Kafka Architecture Overview
Main Components:
- Producer: Generates and sends messages to Kafka topics.
- Consumer: Retrieves messages from Kafka topics.
- Cluster: Composed of multiple brokers for scalability and fault tolerance.
- Zookeeper: Coordinates Kafka brokers, handles metadata, and leader election.
Hierarchical Structure:
Kafka Cluster
├── Brokers
├── Topics
├── Partitions
├── Offsets (Each holds a message)
Key Terminologies
1. Topic
- Logical feed name or category to which messages are sent.
- Analogy: Like a folder where each message is a file.
- Supports multiple producers and consumers.
- Messages persist for a configurable TTL (Time-To-Live), not deleted after consumption.
2. Partition
- Topics are split into partitions (like subfolders).
- Messages are written and stored in a strict order.
- Each message has a unique offset (sequential ID).
- Parallel Consumption: Different consumers can read from different partitions.
- Replication:
- Implemented at partition level.
- Each partition has:
- Leader: Handles all reads/writes.
- Followers: Replicate data from leader.
- If leader fails, a follower takes over.
3. Offset
- Unique identifier for each message within a partition.
- Messages are read in sequential order by offset.
- Helps consumers track what they have read.
4. Broker (Kafka Server/Node)
- Kafka server that handles read/write operations.
- Stores data to disk.
- Enables load balancing and fault tolerance through clustering.
- Single broker lacks replication/fault-tolerance capability.
5. Kafka Cluster
- Group of brokers, topics, and partitions.
- Provides scalability, redundancy, and fault tolerance.
Producer Internals
- Sends data to Kafka topics.
- Leader Discovery: Identifies partition leader before sending.
- Partition Assignment:
- Uses key hashing to assign messages to partitions.
- Sequentially appends messages to offsets in a partition.
- Tip: Avoid using same key for all messages to prevent partition imbalance.
Consumer Internals
- Pulls messages from Kafka topics.
- Offset Management:
- Maintains read offset per consumer.
- Helps avoid duplication or data loss.
- Consumer Group:
- Consumers with same group ID form a group.
- One partition per consumer within a group.
- Parallel Consumption: Multiple consumers can read different partitions.
- Pull Model: Consumers actively pull data (Kafka doesn’t push).
- Resilience: Consumers can reset offset to reprocess messages.
Zookeeper in Kafka
- Manages broker metadata and coordinates the Kafka cluster.
- Functions:
- Broker registration and de-registration.

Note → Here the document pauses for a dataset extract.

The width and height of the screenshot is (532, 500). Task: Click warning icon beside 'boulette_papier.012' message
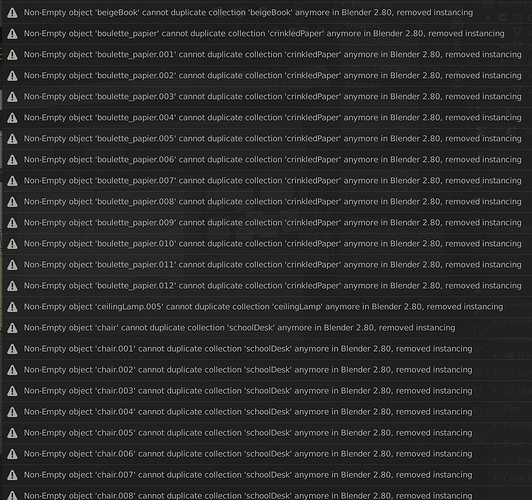pyautogui.click(x=12, y=286)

- Leader election for partitions.
- Failure notifications to producers/consumers.
- Requirement: Kafka cannot function without Zookeeper.
- Deployment: Should run with an odd number (e.g., 3) Zookeeper nodes.
- Note: End users don’t interact directly with Zookeeper.
Illustrative Diagram of Kafka Architecture
+------------------+
| Zookeeper |
+------------------+
↑
+-----------+-----------+
| | |
+------------+ +------------+ +------------+
| Broker 1 | | Broker 2 | | Broker 3 |
+------------+ +------------+ +------------+
↑ ↑ ↑
Topic A Topic A Topic B
Partition 0 Partition 1 Partition 0
Producer ---> Broker (writes to topic partition)
Consumer ---> Broker (reads from topic partition)
Analogies for Understanding
- Topic as Folder → Messages as Files
- Partition as Subfolder → Stores files (messages) in order
- Offset as Line Number → Helps reader (consumer) track progress
- Broker as Post Office → Receives and stores mail (messages)
- Producer as Sender → Sends letters (data)
- Consumer as Receiver → Picks up letters from mailbox (broker)
- Zookeeper as City Coordinator → Keeps post offices running smoothly
Interview Tips
- Always describe data flow: Producer → Broker → Consumer.
- Emphasize offset management for data reliability.
- Highlight partitioning for scalability.
- Understand and explain consumer groups and replication clearly.
- Know the role of Zookeeper and upcoming KRaft mode (if asked about modern Kafka versions).
These concepts form the backbone of any Kafka-based distributed messaging architecture and are crucial for interviews in backend or data engineering roles.